The thing about these laws is that it’s easy to cherry-pick particular provisions that make your case. And that’s clearly been happening in recent days, especially given the corporate backlash from MLB and large Georgia-based employers like Coca-Cola and Delta Air Lines. But doing so often glosses over plenty of complexities and ignores other, more controversial aspects of the bill.

It also ignores the stated justifications for many of these proposed laws — that they are meant to address concerns about election legitimacy — which is effectively an outgrowth of former president Donald Trump’s “big lie” that the 2020 election was stolen from him via massive voter fraud. Georgia also scrapped some even-more controversial restrictions that had passed in the state House and the state Senate, including limiting Sunday early voting (which is big for Black churches) and getting rid of no-excuse absentee balloting. Republicans have turned to arguing that this is about streamlining the process rather than restricting the vote, but many of their efforts and comments belie that.

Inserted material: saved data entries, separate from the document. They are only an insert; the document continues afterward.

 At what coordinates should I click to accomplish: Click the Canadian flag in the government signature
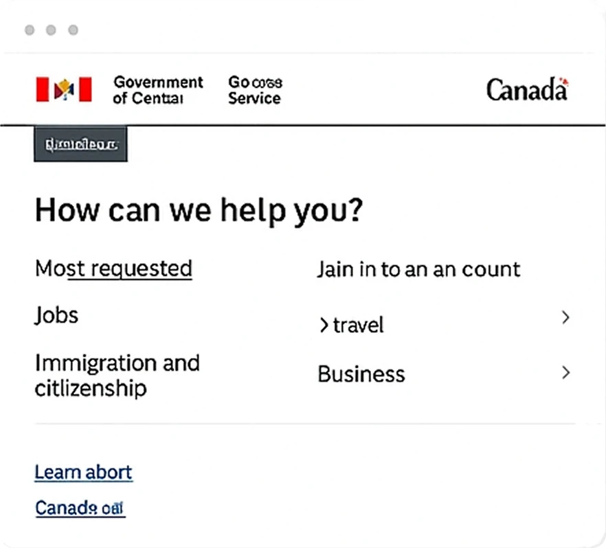tap(63, 89)
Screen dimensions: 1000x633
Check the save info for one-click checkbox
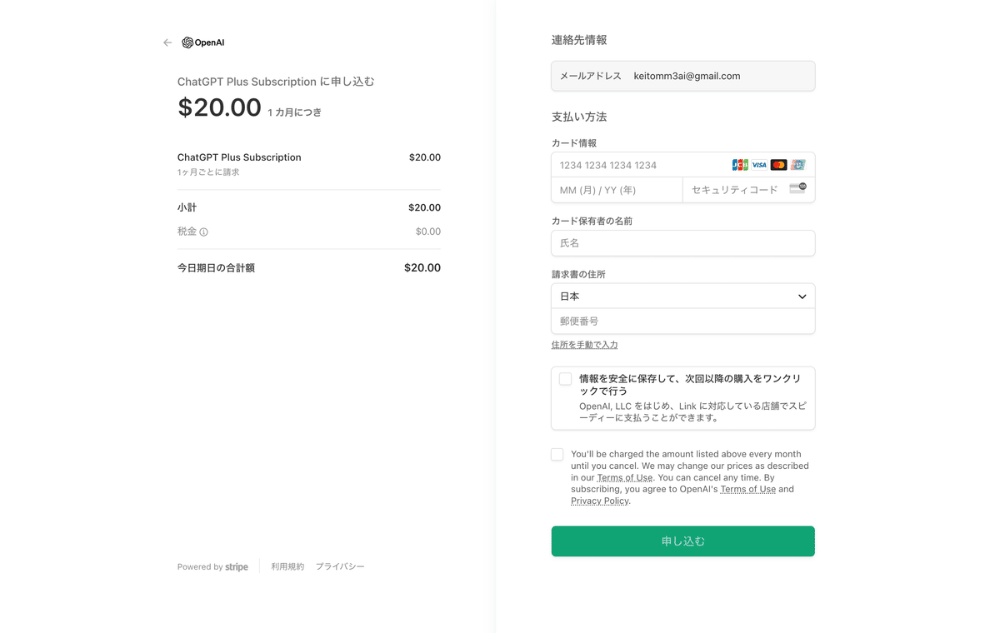565,379
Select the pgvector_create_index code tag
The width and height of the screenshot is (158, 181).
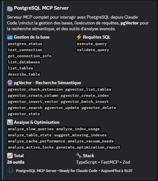tap(85, 95)
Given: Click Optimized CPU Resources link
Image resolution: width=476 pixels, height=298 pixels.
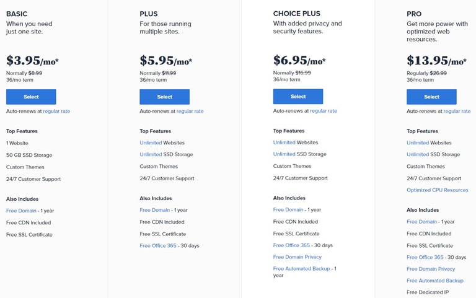Looking at the screenshot, I should point(438,190).
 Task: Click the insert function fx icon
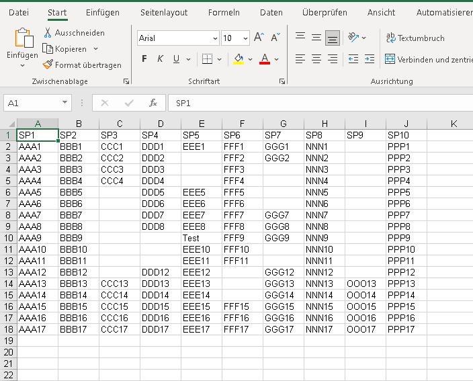tap(153, 103)
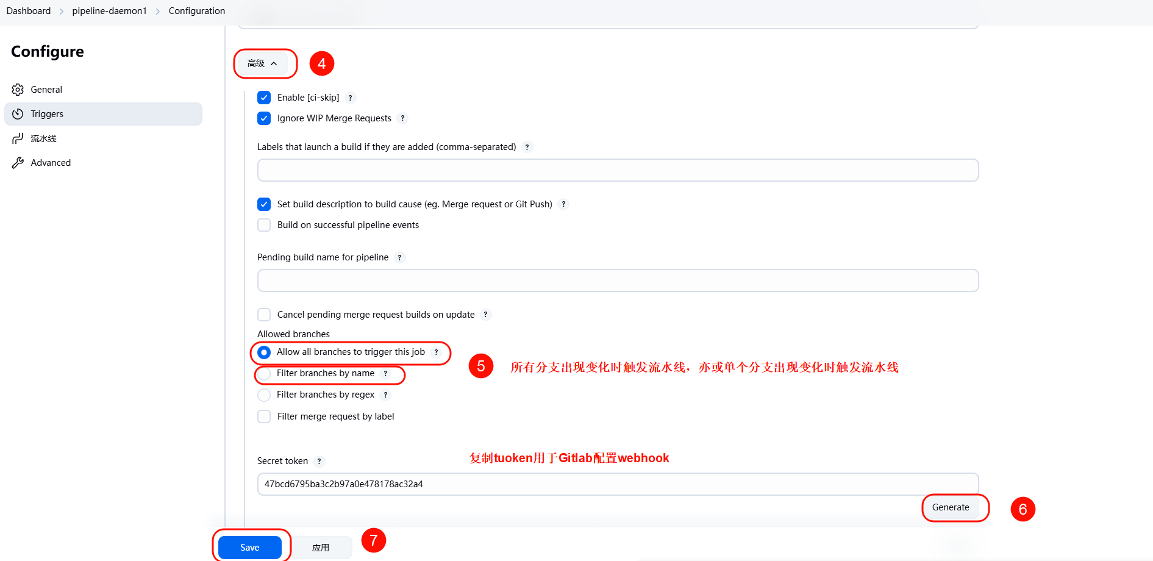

It’s true that many states, including blue ones, have provisions that are similar to the ones in Georgia’s new law. There is a valid debate about just how restrictive the watered-down the Georgia bill is and whether it’s worthy of the corporate backlash. But those other states haven’t moved to add new restrictions using a disinformation campaign as predicate. And to claim Colorado is somehow similar to Georgia when it comes to ease of voting just isn’t a serious allegation.